Yahoo Inc reported better-than-expected quarterly adjusted profit and revenue, and said it expected the sale of its core internet business to Verizon Communications Inc to complete in the second quarter from the first.

The company's shares were up 1.2 percent at $42.90 in heavy after-market trading on Monday.

The fate of the deal was thrown into doubt after Yahoo disclosed two major data breaches last year.

The internet pioneer said in December it had uncovered a massive cyber attack in 2013 affecting more than 1 billion user accounts, double the number compromised in a 2014 breach that Yahoo disclosed in September.

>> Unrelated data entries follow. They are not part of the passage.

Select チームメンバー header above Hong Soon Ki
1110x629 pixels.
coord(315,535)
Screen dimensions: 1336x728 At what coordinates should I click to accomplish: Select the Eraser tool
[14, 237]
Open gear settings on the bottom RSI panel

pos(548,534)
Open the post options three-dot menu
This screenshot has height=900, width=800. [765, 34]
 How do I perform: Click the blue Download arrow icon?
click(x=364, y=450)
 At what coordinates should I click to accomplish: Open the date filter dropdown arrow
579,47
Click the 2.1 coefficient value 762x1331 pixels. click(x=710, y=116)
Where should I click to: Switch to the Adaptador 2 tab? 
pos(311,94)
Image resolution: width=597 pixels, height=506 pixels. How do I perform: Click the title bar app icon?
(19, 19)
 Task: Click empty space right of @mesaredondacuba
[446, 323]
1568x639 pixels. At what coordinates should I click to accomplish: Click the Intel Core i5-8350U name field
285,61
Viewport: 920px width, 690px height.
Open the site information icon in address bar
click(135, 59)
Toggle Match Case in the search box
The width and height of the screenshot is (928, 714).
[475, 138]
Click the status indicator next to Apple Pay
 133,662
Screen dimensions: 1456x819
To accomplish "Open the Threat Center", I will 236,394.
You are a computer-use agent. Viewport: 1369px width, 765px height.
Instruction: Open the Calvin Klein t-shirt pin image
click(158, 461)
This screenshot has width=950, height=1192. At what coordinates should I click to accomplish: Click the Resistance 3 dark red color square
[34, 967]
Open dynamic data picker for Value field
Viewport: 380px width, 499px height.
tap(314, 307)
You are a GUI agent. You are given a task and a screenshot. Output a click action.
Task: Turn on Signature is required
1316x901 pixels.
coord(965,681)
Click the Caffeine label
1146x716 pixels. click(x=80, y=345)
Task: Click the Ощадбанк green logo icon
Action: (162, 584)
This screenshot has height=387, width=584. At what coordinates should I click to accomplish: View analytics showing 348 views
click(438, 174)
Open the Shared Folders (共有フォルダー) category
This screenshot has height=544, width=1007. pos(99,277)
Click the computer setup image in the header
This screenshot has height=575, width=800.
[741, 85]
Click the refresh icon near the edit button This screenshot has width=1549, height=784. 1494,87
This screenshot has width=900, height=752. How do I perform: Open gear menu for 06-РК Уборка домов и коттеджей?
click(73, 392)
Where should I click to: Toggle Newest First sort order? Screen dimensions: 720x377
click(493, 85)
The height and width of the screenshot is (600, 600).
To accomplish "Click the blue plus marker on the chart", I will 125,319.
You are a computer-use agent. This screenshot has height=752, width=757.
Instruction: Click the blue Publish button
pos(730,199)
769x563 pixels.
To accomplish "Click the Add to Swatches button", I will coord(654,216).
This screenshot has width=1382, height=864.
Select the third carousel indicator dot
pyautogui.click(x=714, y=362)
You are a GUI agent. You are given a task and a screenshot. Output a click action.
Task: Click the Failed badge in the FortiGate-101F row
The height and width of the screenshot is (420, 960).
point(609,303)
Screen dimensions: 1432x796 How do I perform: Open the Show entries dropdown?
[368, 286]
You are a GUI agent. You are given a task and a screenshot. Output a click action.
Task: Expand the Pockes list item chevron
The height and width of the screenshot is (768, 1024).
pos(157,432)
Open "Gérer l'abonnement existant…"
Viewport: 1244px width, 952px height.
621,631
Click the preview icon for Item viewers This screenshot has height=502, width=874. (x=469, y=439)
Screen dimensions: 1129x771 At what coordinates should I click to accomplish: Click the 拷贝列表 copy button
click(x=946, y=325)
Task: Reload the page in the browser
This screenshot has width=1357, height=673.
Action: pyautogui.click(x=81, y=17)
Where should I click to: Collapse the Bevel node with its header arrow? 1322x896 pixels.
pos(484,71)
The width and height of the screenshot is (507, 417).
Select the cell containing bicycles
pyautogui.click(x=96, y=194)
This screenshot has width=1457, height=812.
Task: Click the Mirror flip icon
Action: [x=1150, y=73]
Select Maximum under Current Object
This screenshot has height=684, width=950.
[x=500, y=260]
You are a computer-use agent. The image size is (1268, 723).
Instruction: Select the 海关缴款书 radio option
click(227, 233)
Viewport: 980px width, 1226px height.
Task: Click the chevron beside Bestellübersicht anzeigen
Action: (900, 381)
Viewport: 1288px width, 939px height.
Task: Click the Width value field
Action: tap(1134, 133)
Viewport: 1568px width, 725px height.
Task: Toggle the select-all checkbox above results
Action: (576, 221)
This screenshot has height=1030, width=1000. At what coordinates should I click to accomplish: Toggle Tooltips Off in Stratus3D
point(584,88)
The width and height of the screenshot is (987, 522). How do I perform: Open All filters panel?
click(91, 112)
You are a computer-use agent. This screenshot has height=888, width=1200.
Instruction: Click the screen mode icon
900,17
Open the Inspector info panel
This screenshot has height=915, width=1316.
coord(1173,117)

The company said on Monday it was working with Verizon on the sale, but given the work required to meet closing conditions, the deal will now close in the second quarter.

Revenue from Mavens - the mobile, video, native and social advertising units that Chief Executive Marissa Mayer touts as its emerging businesses - rose 25 percent to $590 million.

Gross search revenue fell 6 percent to $821 million as Yahoo struggles to win back market share from bigger rivals such as Alphabet Inc's Google.

The Verizon deal would transform Yahoo into a holding company called Altaba, whose primary assets would include its 15 percent stake in Chinese e-commerce company Alibaba Group Holding Ltd and a 35.5 percent interest in Yahoo Japan Corp.

Net income attributable to Yahoo was $162 million, or 17 cents per share in the fourth quarter ended Dec. 31, compared with a loss of $4.43 billion, or $4.70 per share, a year earlier.

The year-ago quarter included a $4.46 billion write-down to account for the lower value of some units.

Yahoo's revenue rose 15.4 percent to $1.47 billion, above analysts' average estimate of $1.38 billion, according to Thomson Reuters I/B/E/S.

Excluding items, the company earned 25 cents per share, beating the average estimate of 21 cents.

The Securities and Exchange Commission has opened a probe into whether Yahoo's data breaches should have been disclosed sooner to investors, the Wall Street Journal reported on Monday. (http://on.wsj.com/2kjNMFd)

The company has said it would not hold a conference call or webcast after the release of the results, citing the pending deal. This is the second straight quarter that Yahoo is not holding a post-earnings call.

Verizon is reporting fourth-quarter results on Tuesday before markets open.